§ **Data for this task**
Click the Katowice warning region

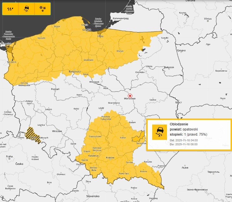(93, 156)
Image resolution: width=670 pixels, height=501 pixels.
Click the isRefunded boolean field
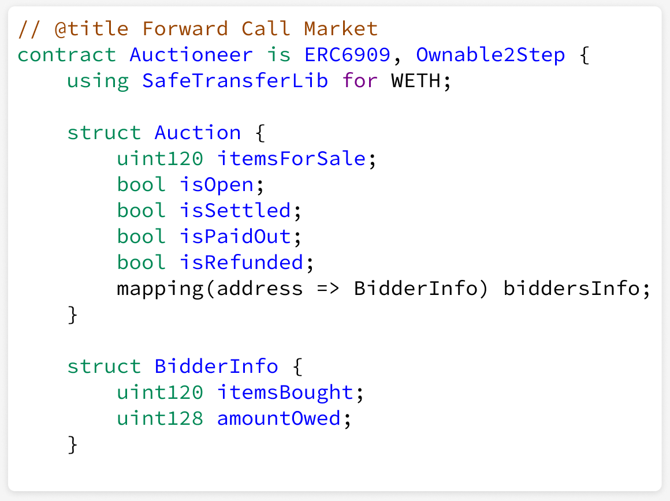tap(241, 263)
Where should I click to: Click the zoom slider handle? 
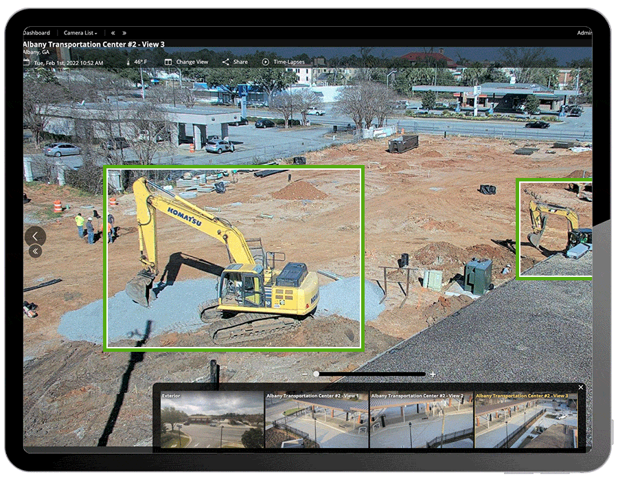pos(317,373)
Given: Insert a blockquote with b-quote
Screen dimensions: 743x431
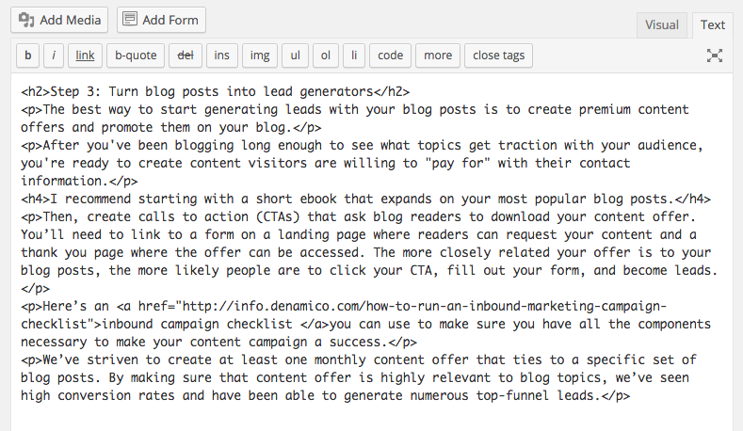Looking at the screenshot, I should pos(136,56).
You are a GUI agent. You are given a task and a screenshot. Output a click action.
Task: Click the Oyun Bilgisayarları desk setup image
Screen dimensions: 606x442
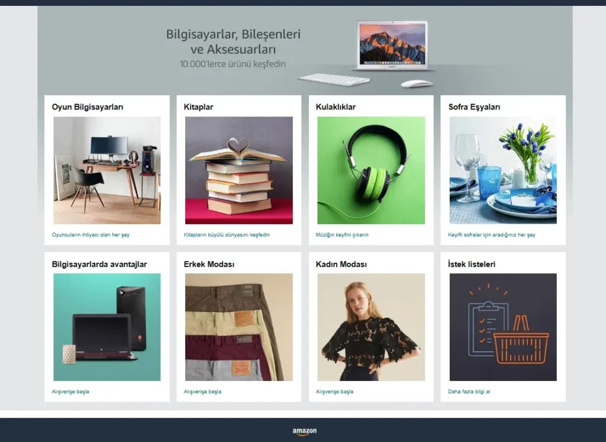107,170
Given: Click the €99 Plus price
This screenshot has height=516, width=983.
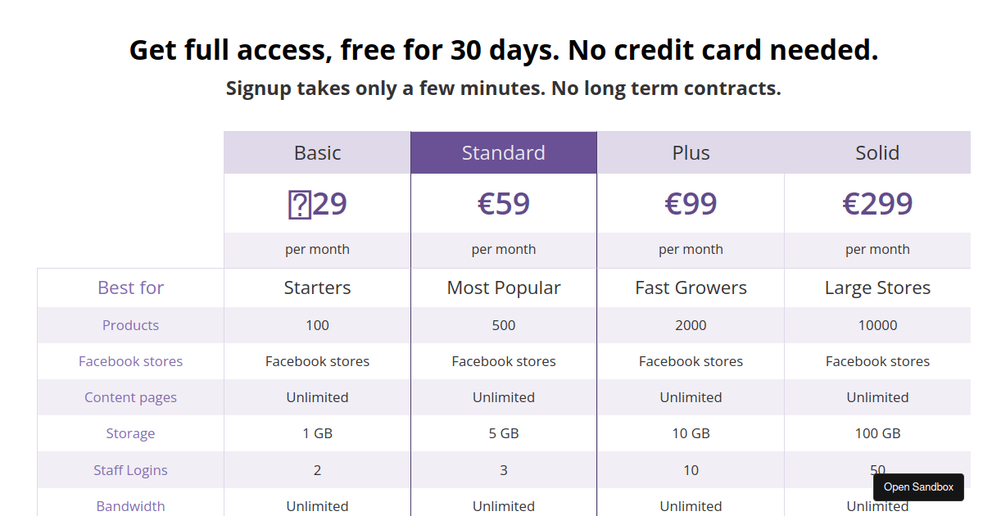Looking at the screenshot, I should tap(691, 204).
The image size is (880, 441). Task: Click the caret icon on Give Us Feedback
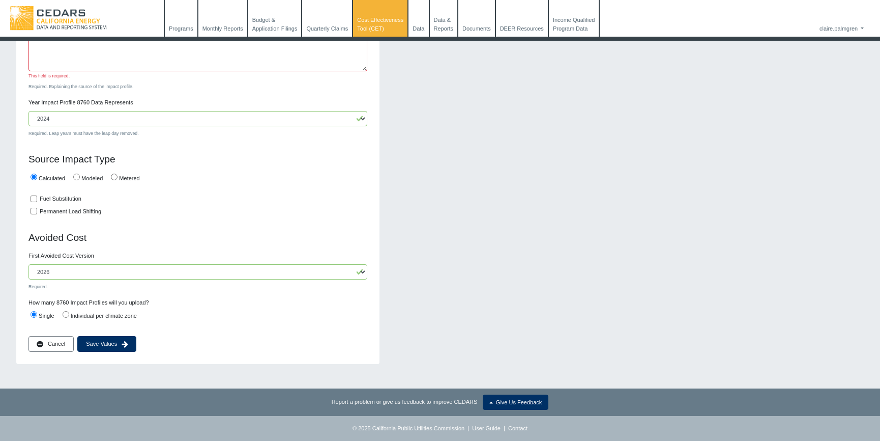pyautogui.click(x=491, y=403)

§ **Instructions for the task**
Please retype the listing above word for word, skipping each picture.

§ **Written answer**
Click the Katowice warning region

(93, 156)
Image resolution: width=670 pixels, height=501 pixels.
Click the isRefunded boolean field
tap(241, 263)
Where should I click to: Click the zoom slider handle? 
pos(317,373)
Given: Insert a blockquote with b-quote
Screen dimensions: 743x431
Looking at the screenshot, I should pos(136,56).
You are a GUI agent. You are given a task and a screenshot. Output a click action.
Task: Click the Oyun Bilgisayarları desk setup image
Screen dimensions: 606x442
107,170
Given: Click the €99 Plus price
This screenshot has height=516, width=983.
Looking at the screenshot, I should tap(691, 204).
The image size is (880, 441). Task: Click the caret icon on Give Us Feedback
pyautogui.click(x=491, y=403)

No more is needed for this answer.